- _Available records_:
══════════
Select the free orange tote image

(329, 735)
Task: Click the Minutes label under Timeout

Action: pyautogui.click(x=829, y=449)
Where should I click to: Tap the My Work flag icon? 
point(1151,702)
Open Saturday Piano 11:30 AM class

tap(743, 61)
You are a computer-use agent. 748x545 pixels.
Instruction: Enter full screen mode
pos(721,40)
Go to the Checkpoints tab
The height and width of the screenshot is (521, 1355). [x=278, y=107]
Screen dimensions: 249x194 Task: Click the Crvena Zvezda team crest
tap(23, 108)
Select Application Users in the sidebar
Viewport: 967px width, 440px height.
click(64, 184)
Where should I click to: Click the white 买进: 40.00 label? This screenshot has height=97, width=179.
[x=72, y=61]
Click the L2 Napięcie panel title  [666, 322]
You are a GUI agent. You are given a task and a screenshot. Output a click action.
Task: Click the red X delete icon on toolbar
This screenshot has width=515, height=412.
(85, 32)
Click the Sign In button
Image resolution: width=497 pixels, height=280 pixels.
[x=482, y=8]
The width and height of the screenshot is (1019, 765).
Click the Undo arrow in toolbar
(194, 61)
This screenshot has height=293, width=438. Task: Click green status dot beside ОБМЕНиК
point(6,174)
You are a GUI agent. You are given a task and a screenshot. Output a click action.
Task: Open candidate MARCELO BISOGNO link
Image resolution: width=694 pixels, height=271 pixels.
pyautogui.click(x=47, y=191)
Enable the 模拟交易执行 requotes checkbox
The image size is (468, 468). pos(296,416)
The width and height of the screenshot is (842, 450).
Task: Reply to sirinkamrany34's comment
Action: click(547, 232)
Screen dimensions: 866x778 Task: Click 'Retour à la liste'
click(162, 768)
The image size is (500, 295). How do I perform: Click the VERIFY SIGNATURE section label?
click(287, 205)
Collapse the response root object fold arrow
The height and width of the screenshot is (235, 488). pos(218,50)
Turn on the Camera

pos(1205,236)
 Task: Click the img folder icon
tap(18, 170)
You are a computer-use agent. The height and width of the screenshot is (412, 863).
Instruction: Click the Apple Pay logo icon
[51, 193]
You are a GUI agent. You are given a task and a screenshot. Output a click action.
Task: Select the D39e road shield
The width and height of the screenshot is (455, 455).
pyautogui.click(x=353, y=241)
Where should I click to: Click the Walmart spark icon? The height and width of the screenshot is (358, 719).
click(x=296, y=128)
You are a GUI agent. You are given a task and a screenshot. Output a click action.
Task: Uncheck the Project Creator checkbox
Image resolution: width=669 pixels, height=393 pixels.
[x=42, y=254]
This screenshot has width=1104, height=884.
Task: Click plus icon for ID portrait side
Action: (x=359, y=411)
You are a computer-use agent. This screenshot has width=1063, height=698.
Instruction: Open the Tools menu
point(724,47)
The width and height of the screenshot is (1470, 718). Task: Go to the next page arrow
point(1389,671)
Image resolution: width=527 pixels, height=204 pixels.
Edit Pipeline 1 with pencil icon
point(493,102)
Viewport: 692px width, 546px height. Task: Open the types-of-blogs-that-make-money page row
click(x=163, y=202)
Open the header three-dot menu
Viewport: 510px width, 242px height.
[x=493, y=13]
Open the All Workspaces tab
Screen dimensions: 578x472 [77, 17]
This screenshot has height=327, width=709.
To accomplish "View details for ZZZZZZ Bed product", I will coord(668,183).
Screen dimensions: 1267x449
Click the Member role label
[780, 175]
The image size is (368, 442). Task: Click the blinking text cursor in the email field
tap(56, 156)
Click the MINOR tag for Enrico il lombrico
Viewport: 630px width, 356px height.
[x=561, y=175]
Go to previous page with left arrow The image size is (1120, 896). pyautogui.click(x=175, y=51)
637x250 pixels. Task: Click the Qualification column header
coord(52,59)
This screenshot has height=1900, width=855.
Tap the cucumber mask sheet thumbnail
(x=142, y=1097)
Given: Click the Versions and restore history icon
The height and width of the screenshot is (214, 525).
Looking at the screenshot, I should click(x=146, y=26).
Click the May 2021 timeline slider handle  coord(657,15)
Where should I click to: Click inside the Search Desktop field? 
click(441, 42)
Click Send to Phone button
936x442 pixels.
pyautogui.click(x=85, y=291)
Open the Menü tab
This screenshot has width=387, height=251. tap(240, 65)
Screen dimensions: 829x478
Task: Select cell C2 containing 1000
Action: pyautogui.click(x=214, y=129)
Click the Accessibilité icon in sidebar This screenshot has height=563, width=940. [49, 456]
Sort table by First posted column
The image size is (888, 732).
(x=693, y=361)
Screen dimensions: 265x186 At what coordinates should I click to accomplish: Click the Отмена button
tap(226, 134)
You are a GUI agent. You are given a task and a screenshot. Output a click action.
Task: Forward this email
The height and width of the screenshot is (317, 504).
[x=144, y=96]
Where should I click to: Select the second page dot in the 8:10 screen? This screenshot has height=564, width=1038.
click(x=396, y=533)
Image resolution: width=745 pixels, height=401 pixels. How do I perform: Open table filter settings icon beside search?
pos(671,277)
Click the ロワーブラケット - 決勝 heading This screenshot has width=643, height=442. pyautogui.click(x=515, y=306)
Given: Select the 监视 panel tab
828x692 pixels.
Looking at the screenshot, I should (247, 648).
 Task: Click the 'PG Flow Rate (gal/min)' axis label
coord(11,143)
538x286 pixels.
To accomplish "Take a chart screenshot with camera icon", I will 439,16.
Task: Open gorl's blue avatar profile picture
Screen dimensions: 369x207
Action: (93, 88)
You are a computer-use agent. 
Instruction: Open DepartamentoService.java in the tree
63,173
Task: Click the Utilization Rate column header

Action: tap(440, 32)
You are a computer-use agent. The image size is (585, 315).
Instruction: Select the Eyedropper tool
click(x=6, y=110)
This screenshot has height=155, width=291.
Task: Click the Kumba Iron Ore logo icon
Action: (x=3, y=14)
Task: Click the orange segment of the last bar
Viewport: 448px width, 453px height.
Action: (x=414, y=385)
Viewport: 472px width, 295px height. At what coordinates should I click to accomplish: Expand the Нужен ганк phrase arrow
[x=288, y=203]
══════════
- _Aim of the exercise_: How many lines of the material contain the string "computer"? Answer with that number alone.

- _Exercise response_: 5